┌─ DATA FOR ANALYSIS

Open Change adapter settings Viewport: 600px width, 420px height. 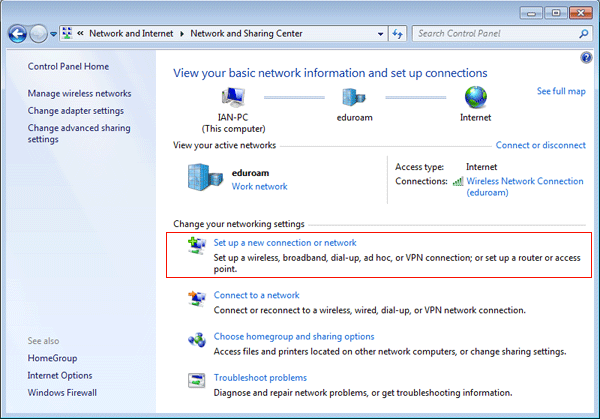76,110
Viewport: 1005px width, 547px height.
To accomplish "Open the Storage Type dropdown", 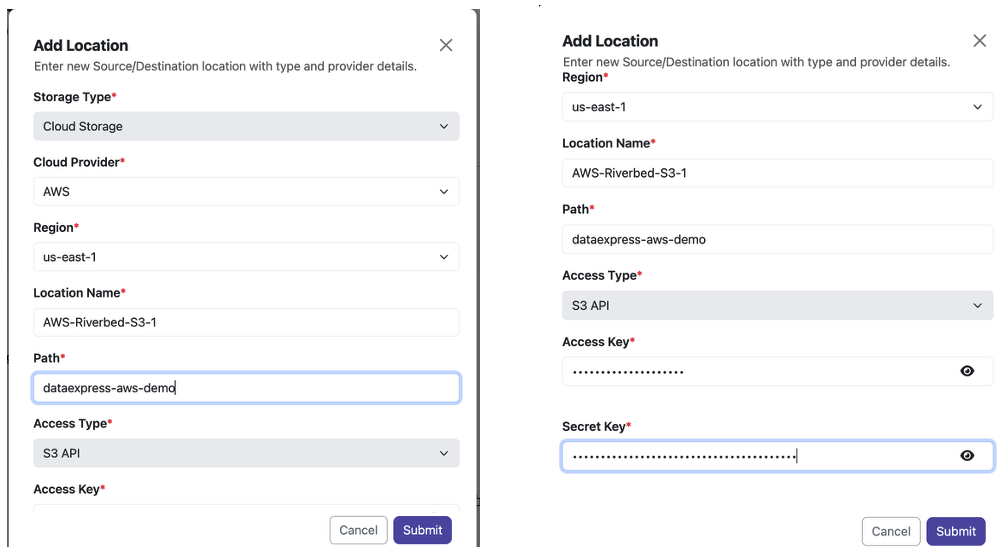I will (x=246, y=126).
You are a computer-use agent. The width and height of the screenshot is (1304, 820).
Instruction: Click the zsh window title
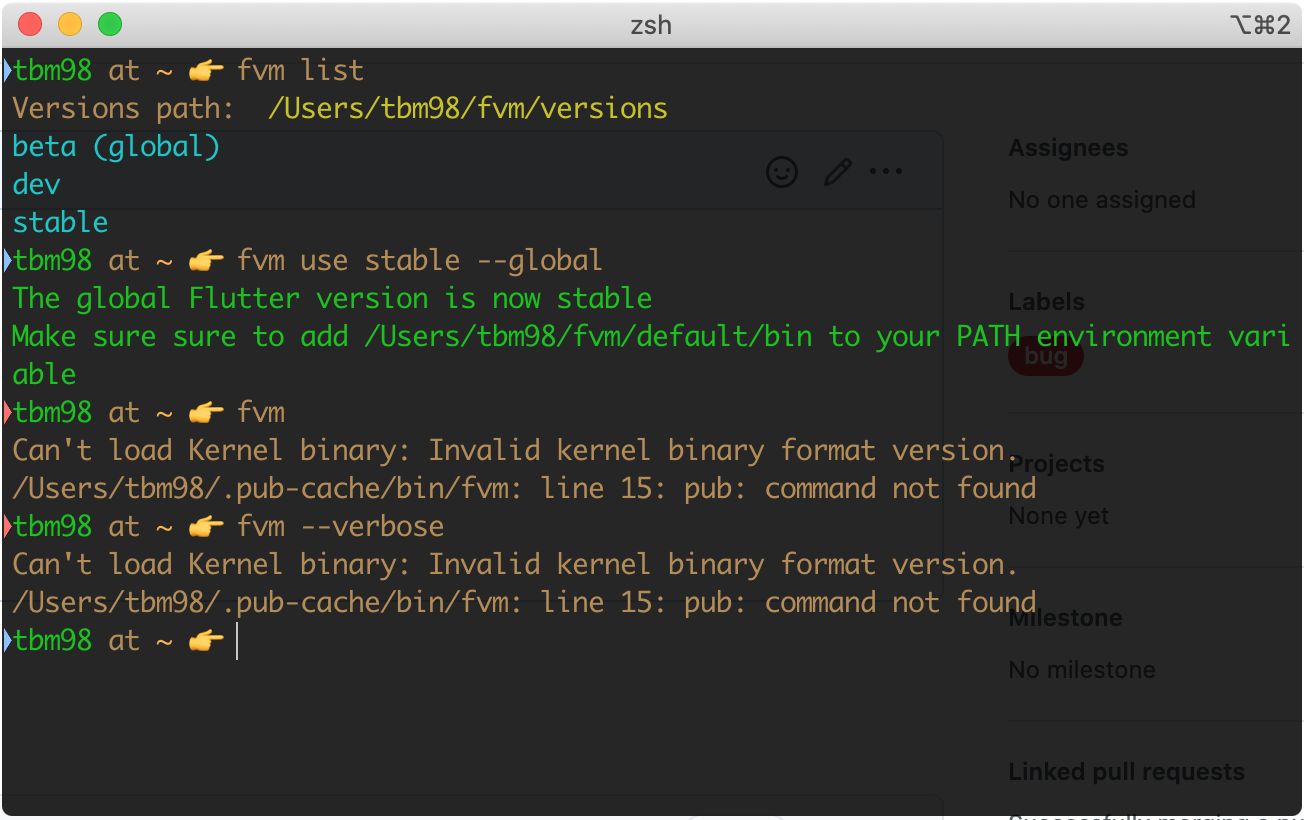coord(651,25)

└─

In your output, include only the lines from the line containing "You are a computer-use" through the last line of the material above, exactly as they appear, and leave out the pictures.

You are a computer-use agent. The width and height of the screenshot is (1304, 820).
Instruction: Click the zsh window title
coord(651,25)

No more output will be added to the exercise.